Robert Eggers/ USA/ 2015/ 92 minutes

Anyone who made the trip to the Lyceum Theatre to see John Dove‘s superlative production of The Crucible recently may find Robert Eggers’ debut film right up their street. Subtitled ‘A New England Folktale’, Abigail Williams and the other girls of Salem may well have been aware of such stories when they made their fateful accusations.

There seems little doubt that Eggers has used Arthur Miller‘s classic as a frame of reference, but he has also incorporated hints of Kubrick‘s The Shining, Terence Malick‘s pastoral elegance, and the metaphysical anxiety of Jeff NicholsTake Shelter into a densely atmospheric and supremely creepy work that is uniquely his own. That a film this individual, expertly crafted and confidently told is his debut is simply staggering.

Drawing on painstaking research, The Witch tells the tale of Will (Ralph Ineson), a devout but prideful Puritan who, along with his family, is exiled from his plantation home for questioning the strength of faith of the village elders. He moves his wife and five children to a farm by the edge of a dark, forbidding forest. As their ramshackle wagon bends and buckles over every pothole, it seems that it’s held together by the force of their religious faith alone.

Once they’re settled by the woods things go wrong. The crops fail; the youngest member, baby Samuel appears to be abducted by the titular hag; the young twins (as unsettling a pair of munchkins as have ever been committed to film) are suspiciously close to the aggressive billy goat Black Philip; and mother Katherine (Kate Dickie) can’t help but blame eldest child Thomasin (Anya Taylor-Joy) for the disappearance of Samuel, who vanished on her watch.

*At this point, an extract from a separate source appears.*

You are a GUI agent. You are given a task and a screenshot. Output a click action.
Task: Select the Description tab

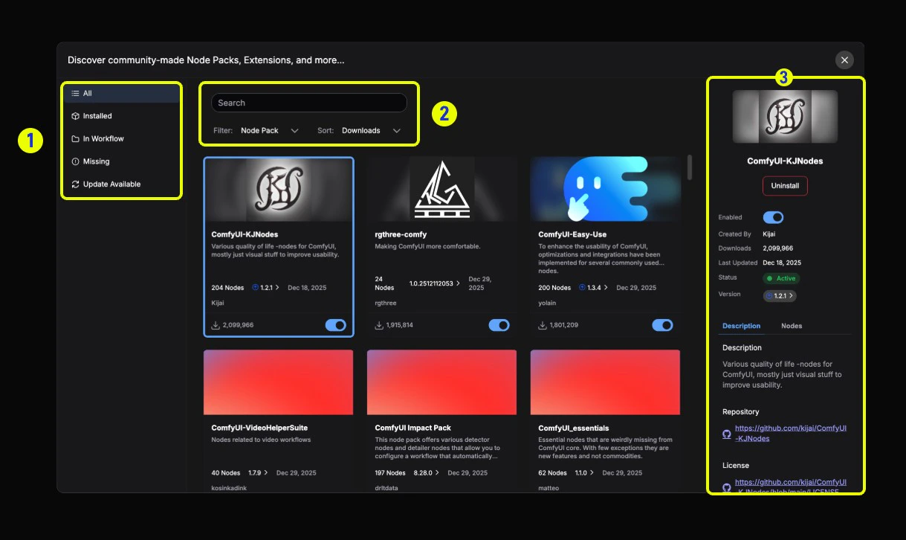click(x=741, y=326)
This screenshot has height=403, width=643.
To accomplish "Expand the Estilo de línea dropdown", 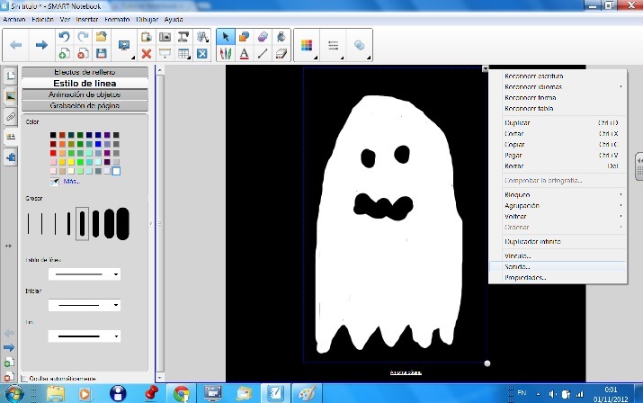I will coord(116,274).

The whole cast are wonderful as the film unfolds it’s ambiguous charms. Although the witch is explicitly depicted, we are never sure to what extent what we see is real, and what is group hallucination or religious zeal turned to madness. Taylor-Joy is a revelation as Thomasin, around whom the plot increasingly winds, and Kate Dickie once again excels at portraying brittle, bruised femininity after terrific turns in Red Road and Game of Thrones.

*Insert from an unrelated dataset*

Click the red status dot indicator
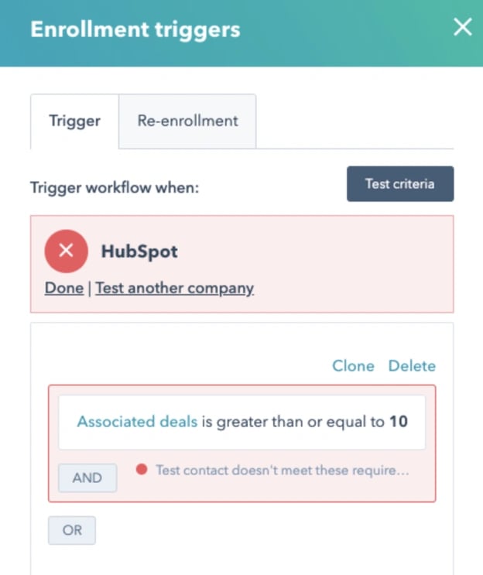This screenshot has height=575, width=483. [142, 470]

Thematically, The Witch is a depiction of the loss of parental control. When his Puritan fervour proves insufficient in the wake of all their travails, Will’s resolve wavers. He is disobeyed by his elder children, and the twins are enthralled by Black Philip, who represents a stronger, darker, more primeval masculinity. He is later symbolically emasculated by the goat. The witch represents the feminine counterpoint. In the assumed loss of her child to the malevolent witch, and her distrust of her eldest, Katherine feels she has negated her maternal duty; a sense of dereliction forced home by a fevered scene of breastfeeding that is one of the film’s more overtly nightmarish.

The Witch will not be to be to everyone’s taste. It takes itself very seriously indeed, and it reveals its terror slowly, with complete disregard for those used to the fast, pacy jump-scares of most modern horror. If one fails to immerse themselves in the mood of it, the archaic dialogue, and the overbearing atmosphere, they could well be left cold. The marketing may not be in its favour either. The trailer and poster seem to promise something far more populist. The Witch is more arthouse in its sensibilities, but is all the better and all the more memorable for it.